For decades, they’ve focused their efforts on school boards, working to install right-wing ideologues, people who will obstruct spending and suppress independent thought. These days, they plant provocateurs at public board meetings, irate but fake “parents” whose mission is to gin up anger in the service of retrograde ideas.

It has always been easy to see what the right is doing, but harder to figure out why they’re doing it. They seem bent on creating a nation of mindless, reprogrammable drones — think North Korea — who will be content to shut up and work.

Yet it seems self-defeating. How useful would that kind of workforce be? In an age of technology, the economy will need more brainpower, not less. Corporations will need workers with educations that are deeper and broader, yet they seem unwilling to push for the necessary resources to make that happen. Creative thinking has long been what sets the American workforce apart from the rest of the world, yet it’s exactly that comparative advantage that is most vulnerable to a degraded education system.

I can only conclude that they’re okay with that. Either they’re too short-sighted to perceive the steep downside to their subversion, or they’re too cruel to care. Either way, teachers bear the brunt of that subversion, and society pays the price in kids who can’t think.
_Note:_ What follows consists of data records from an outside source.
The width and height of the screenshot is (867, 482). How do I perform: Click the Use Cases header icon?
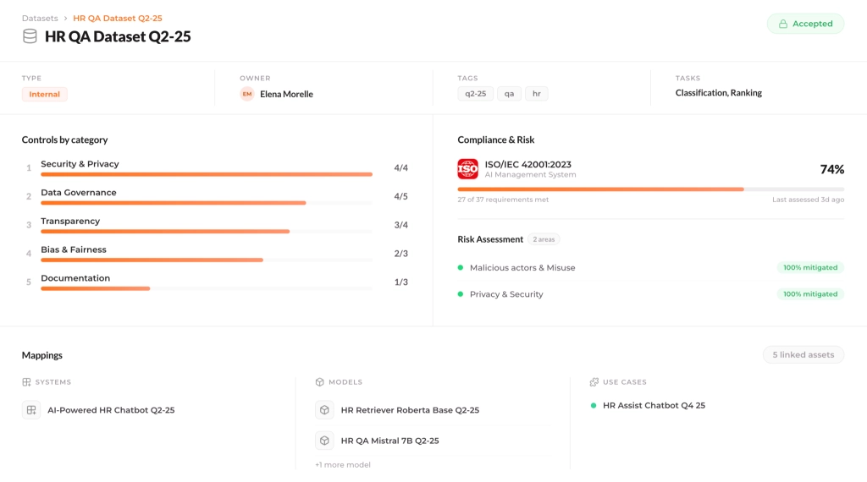(x=594, y=382)
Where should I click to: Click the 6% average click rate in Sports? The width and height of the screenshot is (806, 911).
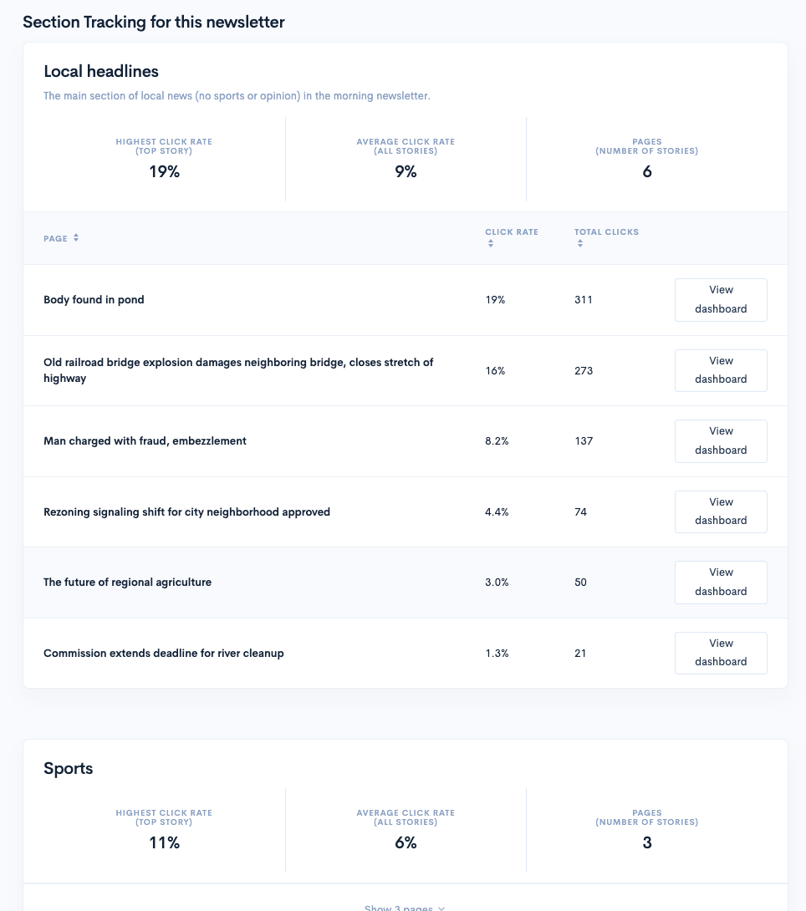[405, 842]
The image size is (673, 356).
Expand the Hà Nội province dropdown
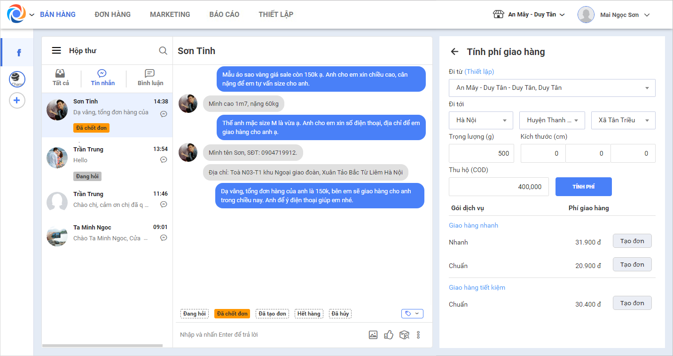(x=481, y=120)
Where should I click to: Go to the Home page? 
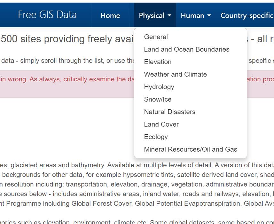click(x=110, y=15)
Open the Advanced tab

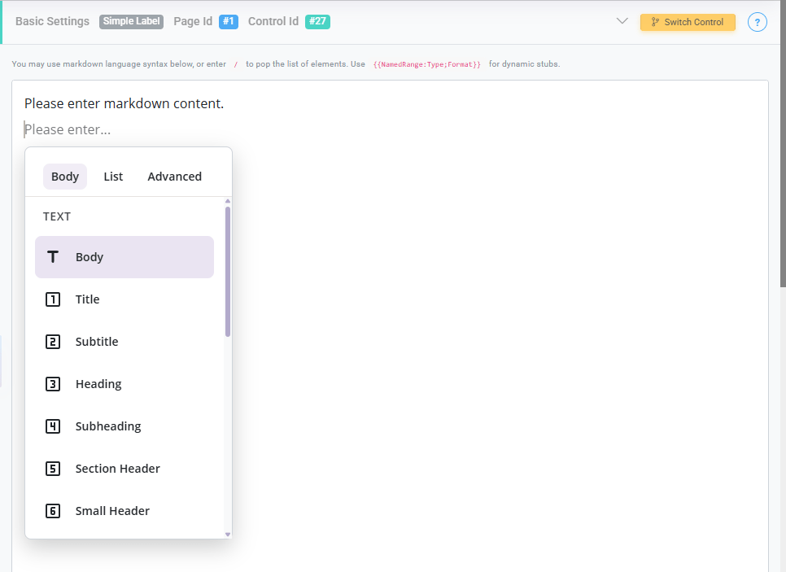click(x=174, y=177)
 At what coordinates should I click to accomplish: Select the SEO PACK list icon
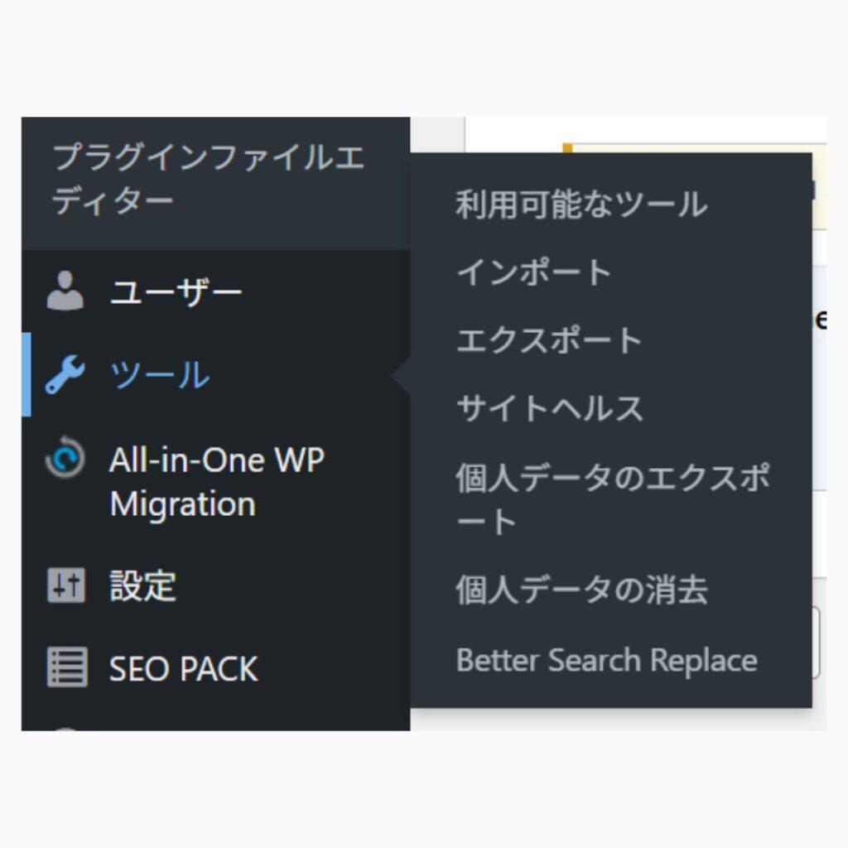[x=66, y=667]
So we have a race to the bottom, with unmistakable elements of systemic inequality and class discrimination. Because even as they starve public schools, they promote a self-perpetuating two-tier education system that mirrors the basic have-or-have-not dynamic of the country at large.

First-rate educations are still available to those who can afford it. The ruling class of tomorrow is comfortably enrolled in the private schools of today. They are growing up in a bubble of entitlement, effectively insulated from both cultural and intellectual diversity. What sorts of leaders can we expect them to become?

Meanwhile, private school teachers are paid even worse than their public school counterparts, so in both cases the question becomes why would anyone want to be a teacher?

It’s still a respected profession, but you’d never know it. Their dedication is, at best, taken for granted, and at worst met with violent rhetoric, public intimidation, and legal jeopardy. 

This is a gross disservice, not just to the teachers themselves, but also to the communities they serve. Not to mention the children they’re trying, against ridiculous odds, to teach.

Dedication only goes so far.

 


Comments

  1. At some point, we need to stop calling it education and start calling it indoctrination -- the tool of choice for autocrats everywhere.